From the road it may look like a traditional corn and soybean farm, but Jim Kline’s large commercial farming operation in northeast Indiana is anything but ordinary.
You learn this as soon as the conversation turns to business growth.
“I’m an ag economist first and a farmer second,” Jim says. “If it doesn’t work on paper first, we’re not going to try it in the field, and if it can’t drive revenue, we won’t do it.”
Most farms try to grow the business by adding acres. But the Klines have taken another route. “We want to grow by trying to answer what the consumers are telling us they want,” he says. “What we’re hearing from millennials is that they are willing to spend money on food that is safe and has specific traits. So we’re transitioning acres to organic and non-GMO, building smaller bins, and looking at alternative crops.

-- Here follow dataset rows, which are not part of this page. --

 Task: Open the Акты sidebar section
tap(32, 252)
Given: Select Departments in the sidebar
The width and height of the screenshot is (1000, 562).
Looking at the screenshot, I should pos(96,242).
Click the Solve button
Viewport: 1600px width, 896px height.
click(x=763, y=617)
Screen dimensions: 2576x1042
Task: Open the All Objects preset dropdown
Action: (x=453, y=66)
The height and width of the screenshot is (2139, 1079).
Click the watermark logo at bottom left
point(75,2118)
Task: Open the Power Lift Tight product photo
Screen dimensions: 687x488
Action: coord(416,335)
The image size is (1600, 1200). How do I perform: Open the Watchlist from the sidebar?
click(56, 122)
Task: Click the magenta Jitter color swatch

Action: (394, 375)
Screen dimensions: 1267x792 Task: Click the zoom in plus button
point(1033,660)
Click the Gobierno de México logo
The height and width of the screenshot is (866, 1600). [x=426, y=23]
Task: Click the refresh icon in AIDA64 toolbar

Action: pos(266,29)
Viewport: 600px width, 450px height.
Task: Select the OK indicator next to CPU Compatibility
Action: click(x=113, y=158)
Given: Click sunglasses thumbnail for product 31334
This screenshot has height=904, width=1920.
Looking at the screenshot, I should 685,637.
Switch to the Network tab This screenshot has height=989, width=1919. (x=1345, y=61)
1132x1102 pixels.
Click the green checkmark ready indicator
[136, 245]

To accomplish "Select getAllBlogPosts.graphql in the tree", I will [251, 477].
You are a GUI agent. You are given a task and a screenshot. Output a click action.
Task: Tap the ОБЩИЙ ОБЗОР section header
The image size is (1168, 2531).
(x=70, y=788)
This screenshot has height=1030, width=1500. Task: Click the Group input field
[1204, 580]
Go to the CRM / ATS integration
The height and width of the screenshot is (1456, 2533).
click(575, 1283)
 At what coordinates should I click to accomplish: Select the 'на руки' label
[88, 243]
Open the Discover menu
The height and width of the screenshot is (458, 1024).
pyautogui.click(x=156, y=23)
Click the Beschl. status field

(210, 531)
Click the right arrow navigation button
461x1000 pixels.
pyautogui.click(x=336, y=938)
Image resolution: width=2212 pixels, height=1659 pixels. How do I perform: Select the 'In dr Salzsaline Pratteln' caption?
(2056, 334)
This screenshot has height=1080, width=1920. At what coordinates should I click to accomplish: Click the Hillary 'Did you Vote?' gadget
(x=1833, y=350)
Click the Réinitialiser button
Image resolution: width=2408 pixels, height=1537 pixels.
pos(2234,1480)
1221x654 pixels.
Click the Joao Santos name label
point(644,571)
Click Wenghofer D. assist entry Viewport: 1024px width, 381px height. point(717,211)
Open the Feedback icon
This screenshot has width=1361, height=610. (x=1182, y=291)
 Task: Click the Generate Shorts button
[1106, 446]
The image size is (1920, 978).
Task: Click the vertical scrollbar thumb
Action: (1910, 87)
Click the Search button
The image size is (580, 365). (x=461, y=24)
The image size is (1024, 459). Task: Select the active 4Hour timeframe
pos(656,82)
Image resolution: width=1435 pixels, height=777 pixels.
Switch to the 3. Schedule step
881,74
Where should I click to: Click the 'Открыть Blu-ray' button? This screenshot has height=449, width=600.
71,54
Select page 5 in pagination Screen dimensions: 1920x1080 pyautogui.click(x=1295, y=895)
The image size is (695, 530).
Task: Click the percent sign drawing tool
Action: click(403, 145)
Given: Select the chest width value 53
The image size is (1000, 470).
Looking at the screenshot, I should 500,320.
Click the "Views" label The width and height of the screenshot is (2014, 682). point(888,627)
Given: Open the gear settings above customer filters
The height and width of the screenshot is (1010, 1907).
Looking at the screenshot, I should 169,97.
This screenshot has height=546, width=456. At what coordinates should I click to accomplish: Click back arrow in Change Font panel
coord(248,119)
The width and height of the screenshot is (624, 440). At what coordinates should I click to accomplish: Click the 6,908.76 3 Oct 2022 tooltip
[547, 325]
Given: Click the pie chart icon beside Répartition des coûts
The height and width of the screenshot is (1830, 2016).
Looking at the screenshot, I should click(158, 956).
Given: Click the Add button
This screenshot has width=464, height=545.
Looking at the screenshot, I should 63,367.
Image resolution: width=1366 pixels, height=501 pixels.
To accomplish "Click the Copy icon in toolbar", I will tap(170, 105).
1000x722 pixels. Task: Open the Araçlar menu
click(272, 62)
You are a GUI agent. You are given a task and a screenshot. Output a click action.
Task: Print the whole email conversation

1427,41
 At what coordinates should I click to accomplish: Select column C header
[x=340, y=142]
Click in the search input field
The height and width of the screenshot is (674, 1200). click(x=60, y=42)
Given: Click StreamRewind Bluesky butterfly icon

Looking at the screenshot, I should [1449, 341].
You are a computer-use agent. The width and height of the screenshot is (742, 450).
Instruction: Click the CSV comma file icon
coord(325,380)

“If we can net $600 to $800 per acre as opposed to having to farm 20 more acres to make the same, why not investigate?”
Natural progression
Trying new enterprises to drive revenue based on data-driven trends is a cornerstone of the Kline operation. Adding organics may seem unorthodox, but it’s a natural progression for a farmer who never looks back and rarely plays it safe.
That business approach starts at the top. Jim lives and breathes numbers; as he says, “numbers don’t lie. Numbers always tell you the truth and the direction to go.”
His approach has been enthusiastically adopted by team leaders, including son Adam, agronomist Kyle Brumley and the farm’s chief financial officer, Mitch Glentzer.
Glentzer, who had no ag background, manages farm financials and marketing.